Everything from the line that contains "Viewport: 462px width, 570px height." to the final line of the data, both ends included, must be set down exactly, apart from the pictures.

----------

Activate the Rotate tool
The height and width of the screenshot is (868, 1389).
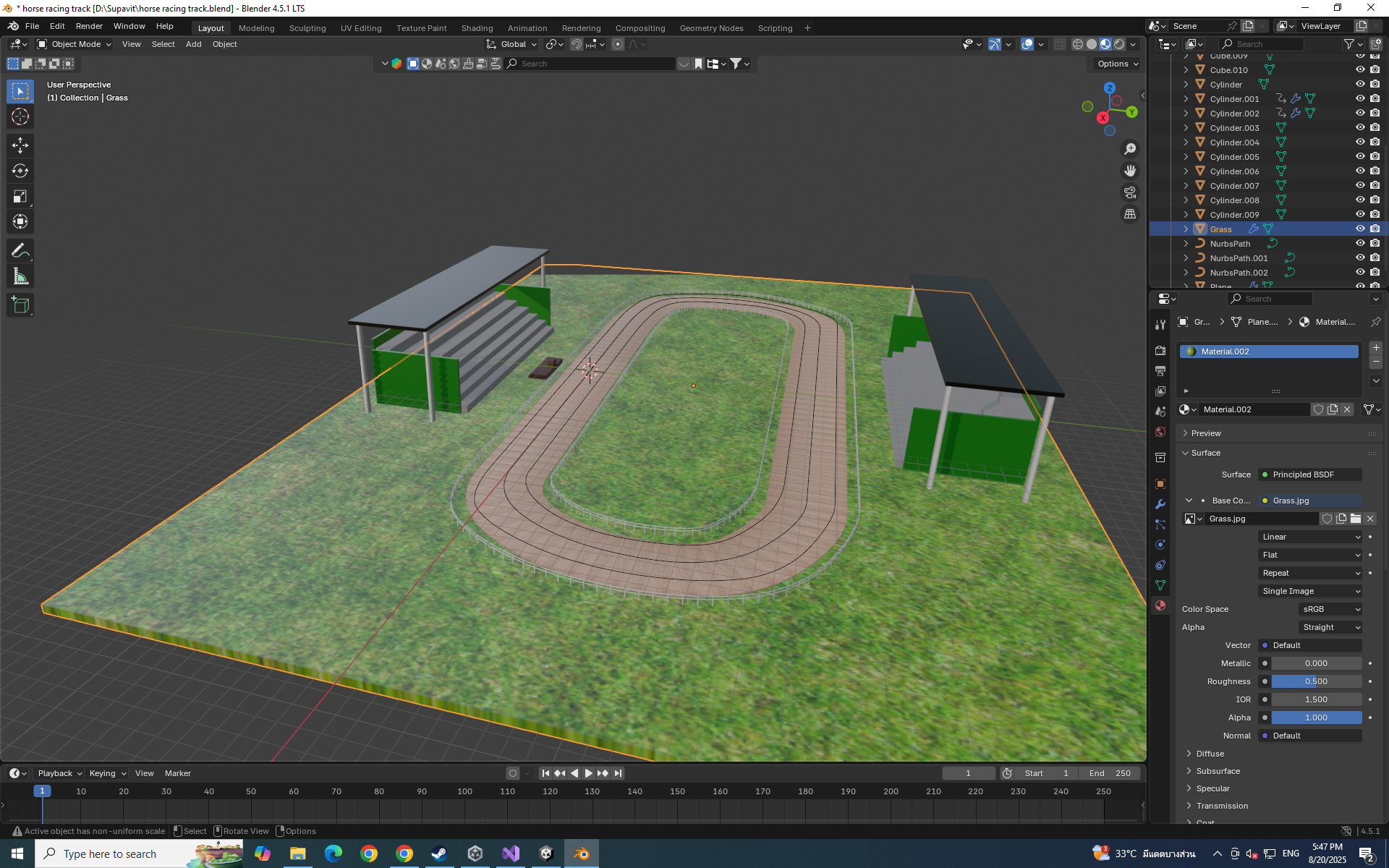click(20, 171)
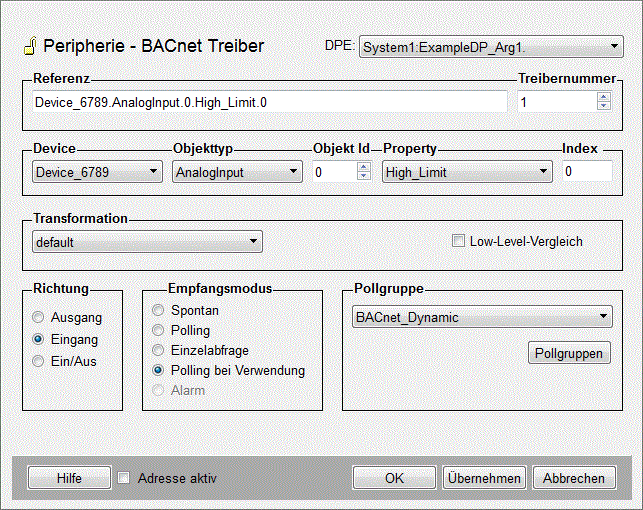The image size is (643, 510).
Task: Select Spontan Empfangsmodus
Action: 158,310
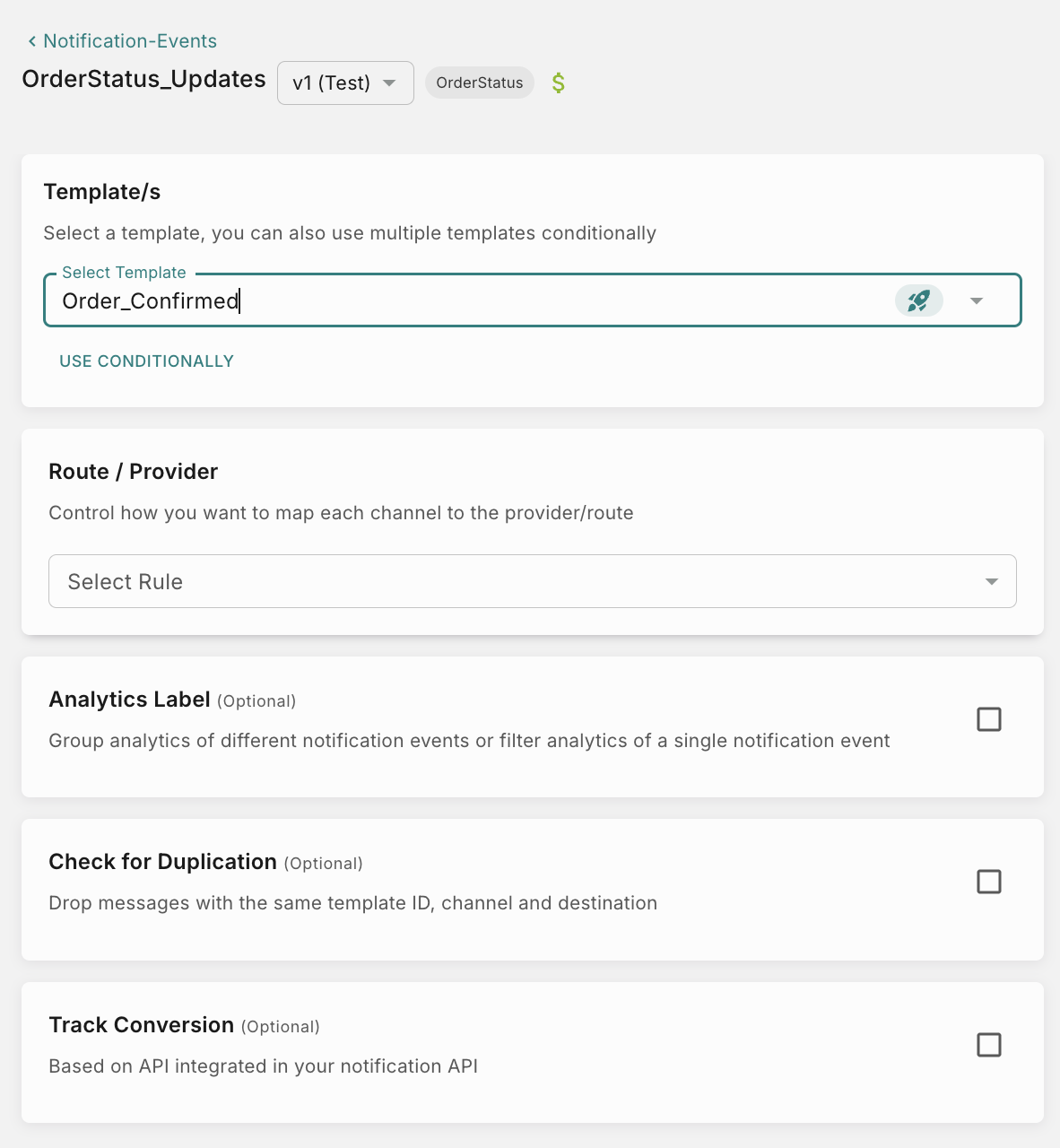Enable the Analytics Label checkbox
The width and height of the screenshot is (1060, 1148).
pyautogui.click(x=988, y=719)
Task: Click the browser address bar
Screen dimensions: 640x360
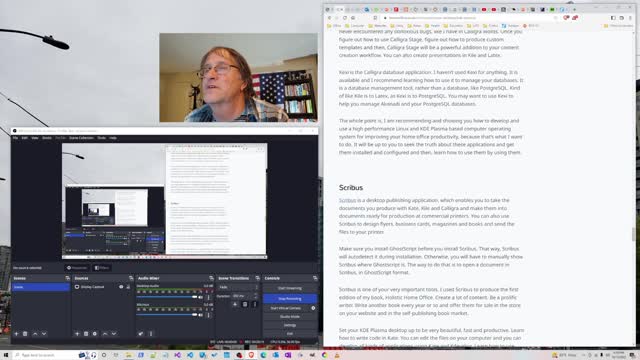Action: click(x=469, y=18)
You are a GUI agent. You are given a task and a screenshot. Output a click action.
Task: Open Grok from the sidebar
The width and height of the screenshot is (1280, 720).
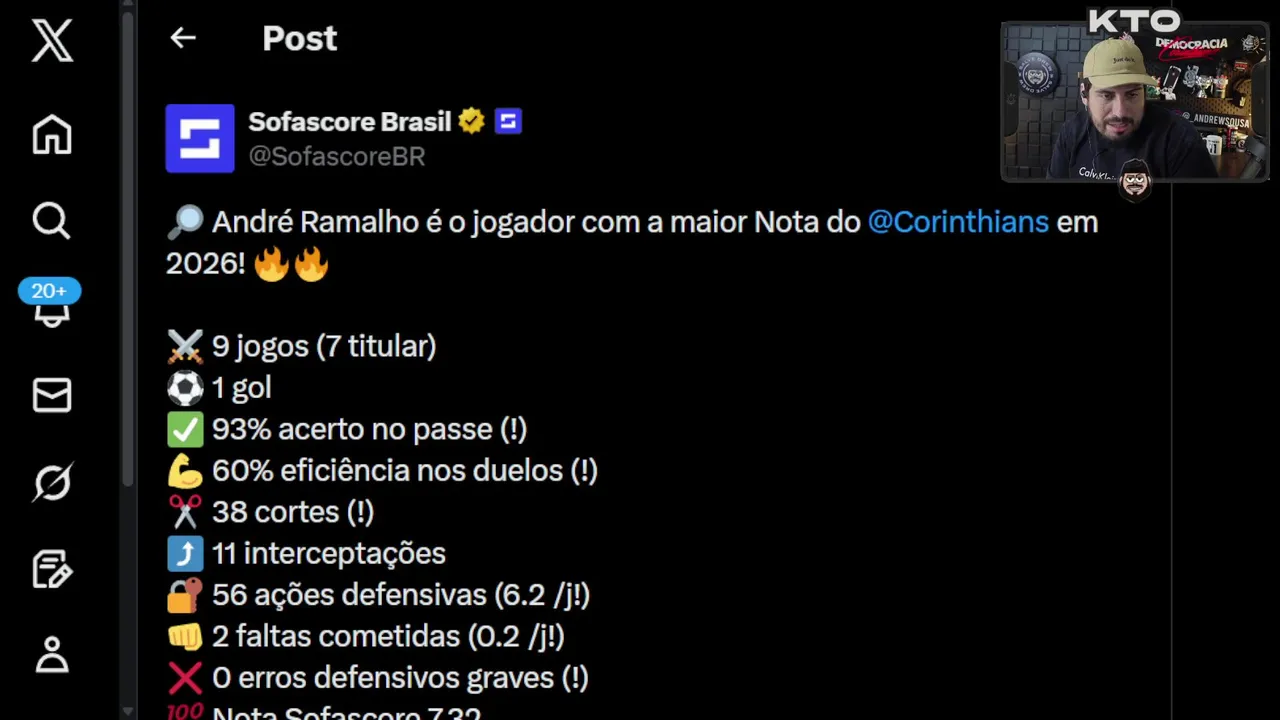click(52, 483)
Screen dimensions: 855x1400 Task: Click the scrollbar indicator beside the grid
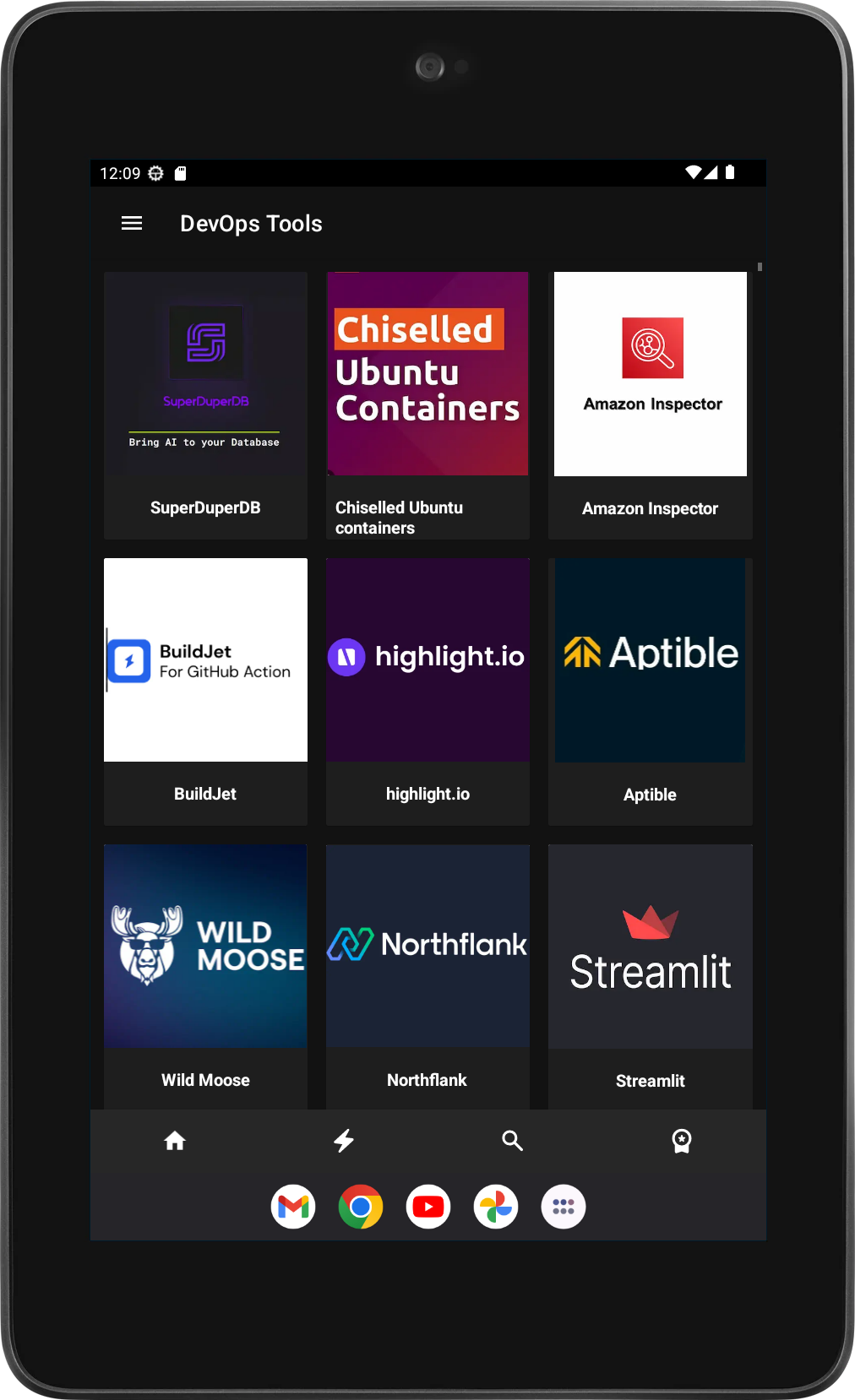[760, 267]
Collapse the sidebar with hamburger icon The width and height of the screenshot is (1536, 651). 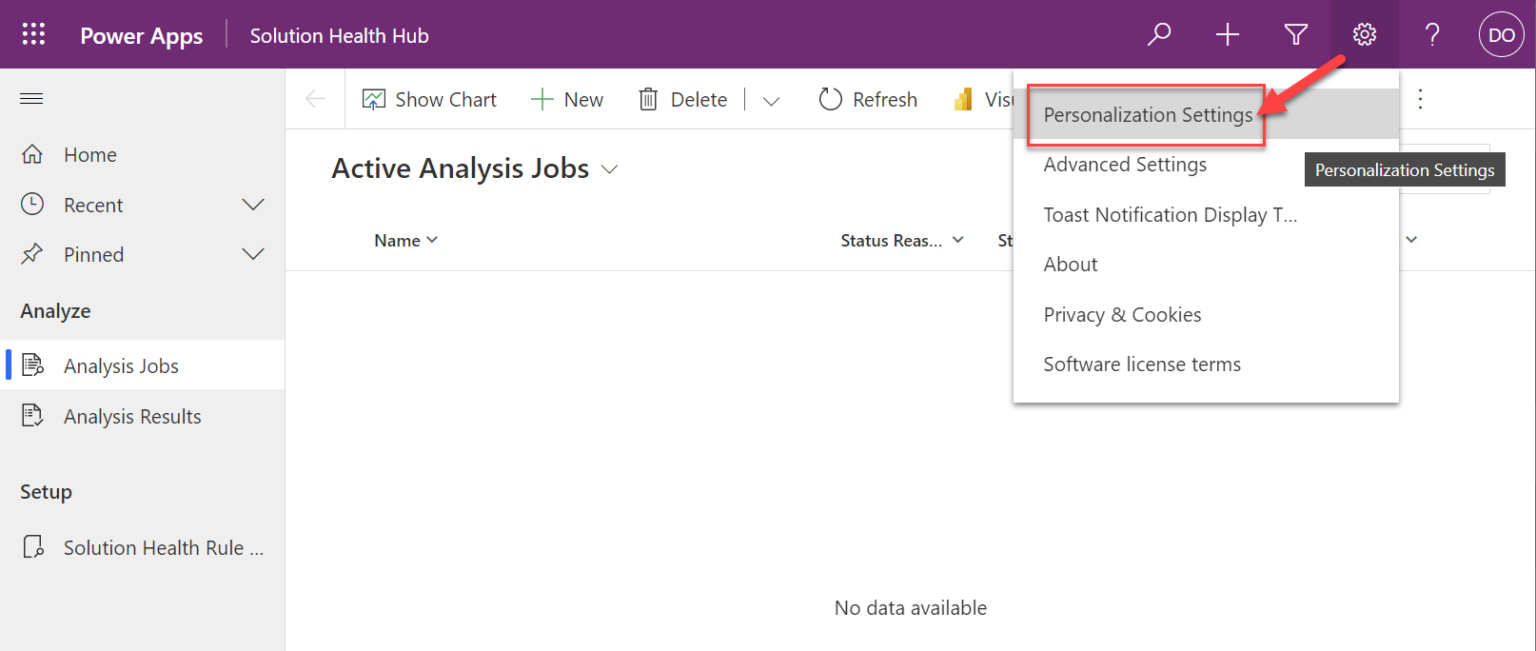(x=32, y=98)
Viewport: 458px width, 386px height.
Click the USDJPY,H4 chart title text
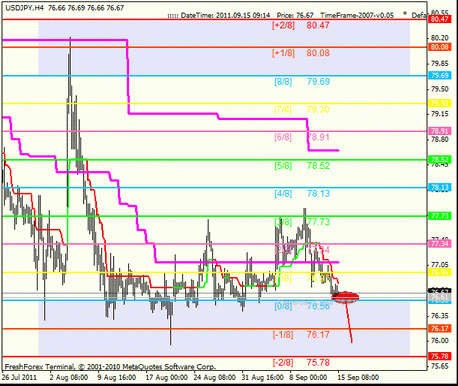pyautogui.click(x=25, y=8)
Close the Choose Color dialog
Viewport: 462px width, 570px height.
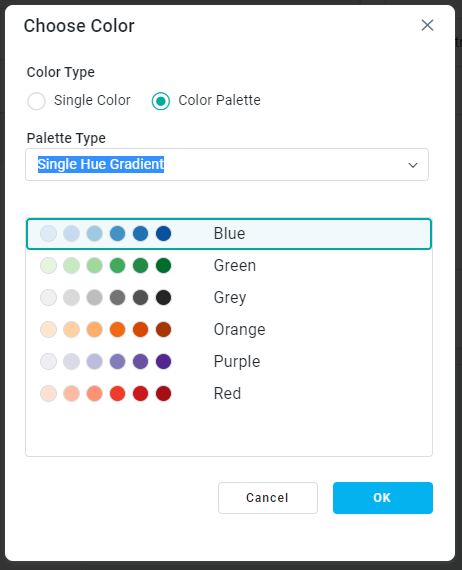tap(427, 25)
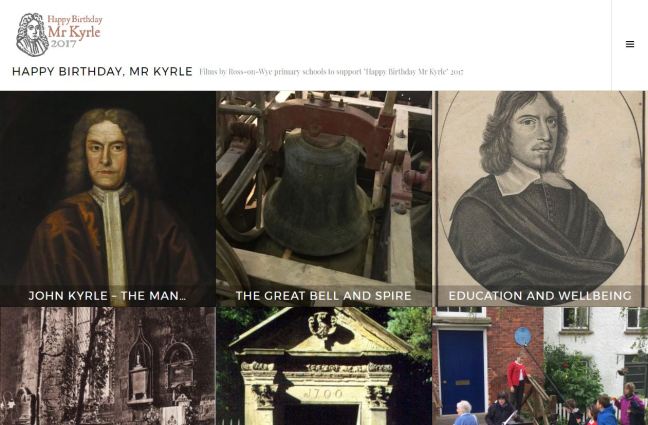Open the hamburger menu icon

tap(630, 44)
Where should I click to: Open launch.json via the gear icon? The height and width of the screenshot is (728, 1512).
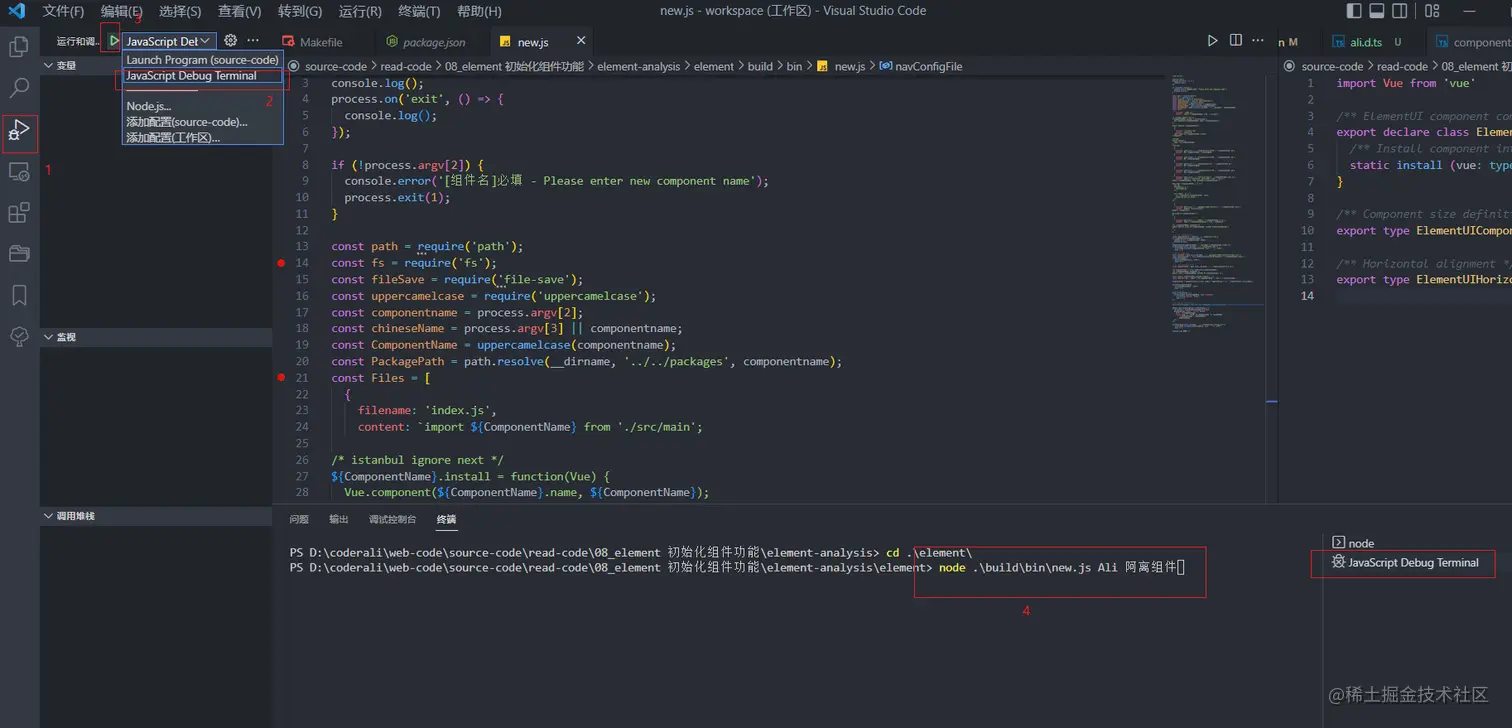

----------

▸ RESULT
Viewport: 462px width, 570px height.
tap(427, 25)
Open the hamburger menu icon

tap(630, 44)
Where should I click to: Open launch.json via the gear icon? The height and width of the screenshot is (728, 1512).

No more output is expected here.